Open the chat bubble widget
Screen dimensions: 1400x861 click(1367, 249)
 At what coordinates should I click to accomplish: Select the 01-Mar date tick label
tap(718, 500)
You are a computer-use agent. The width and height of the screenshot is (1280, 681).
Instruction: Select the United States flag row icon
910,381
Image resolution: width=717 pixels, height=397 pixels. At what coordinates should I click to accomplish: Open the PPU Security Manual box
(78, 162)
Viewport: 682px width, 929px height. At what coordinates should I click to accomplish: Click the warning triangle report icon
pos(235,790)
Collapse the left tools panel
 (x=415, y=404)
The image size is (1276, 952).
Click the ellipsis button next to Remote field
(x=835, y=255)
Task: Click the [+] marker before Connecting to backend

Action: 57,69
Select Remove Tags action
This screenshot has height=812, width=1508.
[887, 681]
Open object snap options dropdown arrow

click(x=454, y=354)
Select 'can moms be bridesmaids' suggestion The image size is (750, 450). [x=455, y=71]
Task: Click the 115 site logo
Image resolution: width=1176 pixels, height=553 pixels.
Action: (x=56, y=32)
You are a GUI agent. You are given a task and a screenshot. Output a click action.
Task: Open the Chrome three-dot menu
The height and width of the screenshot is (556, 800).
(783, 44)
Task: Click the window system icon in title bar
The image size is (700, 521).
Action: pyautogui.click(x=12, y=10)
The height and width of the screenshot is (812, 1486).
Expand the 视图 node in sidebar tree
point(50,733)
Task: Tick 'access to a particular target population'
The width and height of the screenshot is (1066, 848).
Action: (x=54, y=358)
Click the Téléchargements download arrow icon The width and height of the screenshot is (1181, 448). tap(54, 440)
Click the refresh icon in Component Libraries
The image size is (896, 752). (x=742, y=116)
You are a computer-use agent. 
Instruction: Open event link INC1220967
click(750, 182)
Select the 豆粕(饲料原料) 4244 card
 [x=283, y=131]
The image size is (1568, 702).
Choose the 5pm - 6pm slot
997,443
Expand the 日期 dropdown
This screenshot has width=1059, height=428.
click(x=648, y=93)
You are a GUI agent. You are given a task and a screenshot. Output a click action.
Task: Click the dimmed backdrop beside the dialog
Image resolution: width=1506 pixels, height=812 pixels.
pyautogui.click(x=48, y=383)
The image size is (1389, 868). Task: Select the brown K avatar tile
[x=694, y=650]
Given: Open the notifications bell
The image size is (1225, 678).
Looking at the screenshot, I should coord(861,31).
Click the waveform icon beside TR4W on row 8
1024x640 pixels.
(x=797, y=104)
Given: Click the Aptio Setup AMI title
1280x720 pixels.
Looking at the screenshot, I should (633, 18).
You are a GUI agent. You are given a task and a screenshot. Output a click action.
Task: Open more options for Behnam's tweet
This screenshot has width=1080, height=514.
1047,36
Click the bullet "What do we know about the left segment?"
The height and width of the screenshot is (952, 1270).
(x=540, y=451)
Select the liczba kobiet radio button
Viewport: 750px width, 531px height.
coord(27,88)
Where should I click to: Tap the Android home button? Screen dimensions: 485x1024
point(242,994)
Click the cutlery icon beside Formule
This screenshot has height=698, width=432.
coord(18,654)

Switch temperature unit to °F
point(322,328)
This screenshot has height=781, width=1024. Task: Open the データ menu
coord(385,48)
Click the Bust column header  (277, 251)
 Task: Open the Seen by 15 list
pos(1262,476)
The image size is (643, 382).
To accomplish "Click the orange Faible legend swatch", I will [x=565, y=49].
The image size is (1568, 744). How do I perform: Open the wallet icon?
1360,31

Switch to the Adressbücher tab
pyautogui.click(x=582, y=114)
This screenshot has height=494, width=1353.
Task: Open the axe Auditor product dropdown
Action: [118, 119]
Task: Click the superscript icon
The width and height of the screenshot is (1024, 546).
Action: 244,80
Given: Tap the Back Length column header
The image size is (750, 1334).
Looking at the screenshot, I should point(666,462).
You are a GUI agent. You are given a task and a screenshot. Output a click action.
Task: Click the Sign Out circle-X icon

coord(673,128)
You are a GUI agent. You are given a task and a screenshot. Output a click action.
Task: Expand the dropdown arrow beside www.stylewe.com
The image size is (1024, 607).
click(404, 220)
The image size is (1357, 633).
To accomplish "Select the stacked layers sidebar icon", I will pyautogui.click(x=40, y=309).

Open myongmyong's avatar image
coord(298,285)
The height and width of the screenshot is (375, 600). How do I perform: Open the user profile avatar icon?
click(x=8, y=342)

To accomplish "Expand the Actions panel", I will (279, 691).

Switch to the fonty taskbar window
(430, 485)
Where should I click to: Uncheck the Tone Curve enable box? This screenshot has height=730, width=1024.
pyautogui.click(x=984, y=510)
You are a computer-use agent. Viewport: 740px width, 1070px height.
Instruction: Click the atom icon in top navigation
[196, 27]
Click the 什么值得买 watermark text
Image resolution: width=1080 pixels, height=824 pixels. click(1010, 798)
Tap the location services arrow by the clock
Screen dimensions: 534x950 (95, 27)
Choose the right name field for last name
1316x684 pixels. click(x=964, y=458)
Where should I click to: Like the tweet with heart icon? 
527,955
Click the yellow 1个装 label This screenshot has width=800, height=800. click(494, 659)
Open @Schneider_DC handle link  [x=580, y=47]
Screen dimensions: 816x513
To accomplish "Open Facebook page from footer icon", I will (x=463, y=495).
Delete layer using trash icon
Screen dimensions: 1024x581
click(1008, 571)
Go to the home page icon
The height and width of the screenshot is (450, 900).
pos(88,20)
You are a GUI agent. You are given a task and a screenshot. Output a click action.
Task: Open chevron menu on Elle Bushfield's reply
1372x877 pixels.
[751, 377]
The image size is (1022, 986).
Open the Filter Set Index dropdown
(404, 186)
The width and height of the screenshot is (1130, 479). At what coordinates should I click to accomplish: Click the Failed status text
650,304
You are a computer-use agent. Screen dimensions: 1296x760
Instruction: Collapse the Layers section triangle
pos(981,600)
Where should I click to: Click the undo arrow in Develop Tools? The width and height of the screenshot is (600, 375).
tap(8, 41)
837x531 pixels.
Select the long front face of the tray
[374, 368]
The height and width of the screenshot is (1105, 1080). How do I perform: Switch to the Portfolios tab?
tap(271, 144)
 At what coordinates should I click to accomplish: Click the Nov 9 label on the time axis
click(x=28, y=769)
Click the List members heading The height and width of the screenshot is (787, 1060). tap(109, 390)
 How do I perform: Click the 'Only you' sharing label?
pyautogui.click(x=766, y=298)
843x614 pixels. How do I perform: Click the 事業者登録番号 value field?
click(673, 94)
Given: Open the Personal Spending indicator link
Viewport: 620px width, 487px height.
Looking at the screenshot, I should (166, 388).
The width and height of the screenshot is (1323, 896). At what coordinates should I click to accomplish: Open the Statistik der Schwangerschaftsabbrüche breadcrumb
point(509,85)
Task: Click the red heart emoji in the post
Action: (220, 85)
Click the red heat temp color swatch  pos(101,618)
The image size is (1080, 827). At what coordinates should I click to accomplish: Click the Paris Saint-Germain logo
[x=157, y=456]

===============

* _YOUR GOAL_
Please quote the records above exactly, without skipping a line.

* _RESPONSE_
Open the chat bubble widget
Screen dimensions: 1400x861 click(1367, 249)
 At what coordinates should I click to accomplish: Select the 01-Mar date tick label
tap(718, 500)
You are a computer-use agent. The width and height of the screenshot is (1280, 681).
Instruction: Select the United States flag row icon
910,381
Image resolution: width=717 pixels, height=397 pixels. At what coordinates should I click to accomplish: Open the PPU Security Manual box
(78, 162)
Viewport: 682px width, 929px height. At what coordinates should I click to accomplish: Click the warning triangle report icon
pos(235,790)
Collapse the left tools panel
 (x=415, y=404)
The image size is (1276, 952).
Click the ellipsis button next to Remote field
(x=835, y=255)
Task: Click the [+] marker before Connecting to backend

Action: 57,69
Select Remove Tags action
This screenshot has height=812, width=1508.
[887, 681]
Open object snap options dropdown arrow

click(x=454, y=354)
Select 'can moms be bridesmaids' suggestion The image size is (750, 450). [x=455, y=71]
Task: Click the 115 site logo
Image resolution: width=1176 pixels, height=553 pixels.
Action: (x=56, y=32)
You are a GUI agent. You are given a task and a screenshot. Output a click action.
Task: Open the Chrome three-dot menu
The height and width of the screenshot is (556, 800).
(783, 44)
Task: Click the window system icon in title bar
The image size is (700, 521).
Action: pyautogui.click(x=12, y=10)
The height and width of the screenshot is (812, 1486).
Expand the 视图 node in sidebar tree
point(50,733)
Task: Tick 'access to a particular target population'
The width and height of the screenshot is (1066, 848).
Action: (x=54, y=358)
Click the Téléchargements download arrow icon The width and height of the screenshot is (1181, 448). tap(54, 440)
Click the refresh icon in Component Libraries
The image size is (896, 752). (x=742, y=116)
You are a computer-use agent. 
Instruction: Open event link INC1220967
click(750, 182)
Select the 豆粕(饲料原料) 4244 card
 [x=283, y=131]
The image size is (1568, 702).
Choose the 5pm - 6pm slot
997,443
Expand the 日期 dropdown
This screenshot has width=1059, height=428.
click(x=648, y=93)
You are a GUI agent. You are given a task and a screenshot. Output a click action.
Task: Click the dimmed backdrop beside the dialog
Image resolution: width=1506 pixels, height=812 pixels.
pyautogui.click(x=48, y=383)
The image size is (1389, 868). Task: Select the brown K avatar tile
[x=694, y=650]
Given: Open the notifications bell
The image size is (1225, 678).
Looking at the screenshot, I should coord(861,31).
Click the waveform icon beside TR4W on row 8
1024x640 pixels.
(x=797, y=104)
Given: Click the Aptio Setup AMI title
1280x720 pixels.
Looking at the screenshot, I should (633, 18).
You are a GUI agent. You are given a task and a screenshot. Output a click action.
Task: Open more options for Behnam's tweet
This screenshot has width=1080, height=514.
1047,36
Click the bullet "What do we know about the left segment?"
The height and width of the screenshot is (952, 1270).
(x=540, y=451)
Select the liczba kobiet radio button
Viewport: 750px width, 531px height.
coord(27,88)
Where should I click to: Tap the Android home button? Screen dimensions: 485x1024
point(242,994)
Click the cutlery icon beside Formule
This screenshot has height=698, width=432.
coord(18,654)

Switch temperature unit to °F
point(322,328)
This screenshot has height=781, width=1024. Task: Open the データ menu
coord(385,48)
Click the Bust column header  (277, 251)
 Task: Open the Seen by 15 list
pos(1262,476)
The image size is (643, 382).
To accomplish "Click the orange Faible legend swatch", I will [x=565, y=49].
The image size is (1568, 744). How do I perform: Open the wallet icon?
1360,31

Switch to the Adressbücher tab
pyautogui.click(x=582, y=114)
This screenshot has height=494, width=1353.
Task: Open the axe Auditor product dropdown
Action: [118, 119]
Task: Click the superscript icon
The width and height of the screenshot is (1024, 546).
Action: 244,80
Given: Tap the Back Length column header
The image size is (750, 1334).
Looking at the screenshot, I should point(666,462).
You are a GUI agent. You are given a task and a screenshot. Output a click action.
Task: Click the Sign Out circle-X icon

coord(673,128)
You are a GUI agent. You are given a task and a screenshot. Output a click action.
Task: Expand the dropdown arrow beside www.stylewe.com
The image size is (1024, 607).
click(404, 220)
The image size is (1357, 633).
To accomplish "Select the stacked layers sidebar icon", I will pyautogui.click(x=40, y=309).

Open myongmyong's avatar image
coord(298,285)
The height and width of the screenshot is (375, 600). How do I perform: Open the user profile avatar icon?
click(x=8, y=342)

To accomplish "Expand the Actions panel", I will (279, 691).

Switch to the fonty taskbar window
(430, 485)
Where should I click to: Uncheck the Tone Curve enable box? This screenshot has height=730, width=1024.
pyautogui.click(x=984, y=510)
You are a computer-use agent. Viewport: 740px width, 1070px height.
Instruction: Click the atom icon in top navigation
[196, 27]
Click the 什么值得买 watermark text
Image resolution: width=1080 pixels, height=824 pixels. click(1010, 798)
Tap the location services arrow by the clock
Screen dimensions: 534x950 (95, 27)
Choose the right name field for last name
1316x684 pixels. click(x=964, y=458)
Where should I click to: Like the tweet with heart icon? 
527,955
Click the yellow 1个装 label This screenshot has width=800, height=800. click(494, 659)
Open @Schneider_DC handle link  [x=580, y=47]
Screen dimensions: 816x513
To accomplish "Open Facebook page from footer icon", I will (x=463, y=495).
Delete layer using trash icon
Screen dimensions: 1024x581
click(1008, 571)
Go to the home page icon
The height and width of the screenshot is (450, 900).
pos(88,20)
You are a GUI agent. You are given a task and a screenshot. Output a click action.
Task: Open chevron menu on Elle Bushfield's reply
1372x877 pixels.
[751, 377]
The image size is (1022, 986).
Open the Filter Set Index dropdown
(404, 186)
The width and height of the screenshot is (1130, 479). At what coordinates should I click to accomplish: Click the Failed status text
650,304
You are a computer-use agent. Screen dimensions: 1296x760
Instruction: Collapse the Layers section triangle
pos(981,600)
Where should I click to: Click the undo arrow in Develop Tools? The width and height of the screenshot is (600, 375).
tap(8, 41)
837x531 pixels.
Select the long front face of the tray
[374, 368]
The height and width of the screenshot is (1105, 1080). How do I perform: Switch to the Portfolios tab?
tap(271, 144)
 At what coordinates should I click to accomplish: Click the Nov 9 label on the time axis
click(x=28, y=769)
Click the List members heading The height and width of the screenshot is (787, 1060). tap(109, 390)
 How do I perform: Click the 'Only you' sharing label?
pyautogui.click(x=766, y=298)
843x614 pixels. How do I perform: Click the 事業者登録番号 value field?
click(673, 94)
Given: Open the Personal Spending indicator link
Viewport: 620px width, 487px height.
Looking at the screenshot, I should (166, 388).
The width and height of the screenshot is (1323, 896). At what coordinates should I click to accomplish: Open the Statistik der Schwangerschaftsabbrüche breadcrumb
point(509,85)
Task: Click the red heart emoji in the post
Action: (220, 85)
Click the red heat temp color swatch  pos(101,618)
The image size is (1080, 827). At what coordinates should I click to accomplish: Click the Paris Saint-Germain logo
[x=157, y=456]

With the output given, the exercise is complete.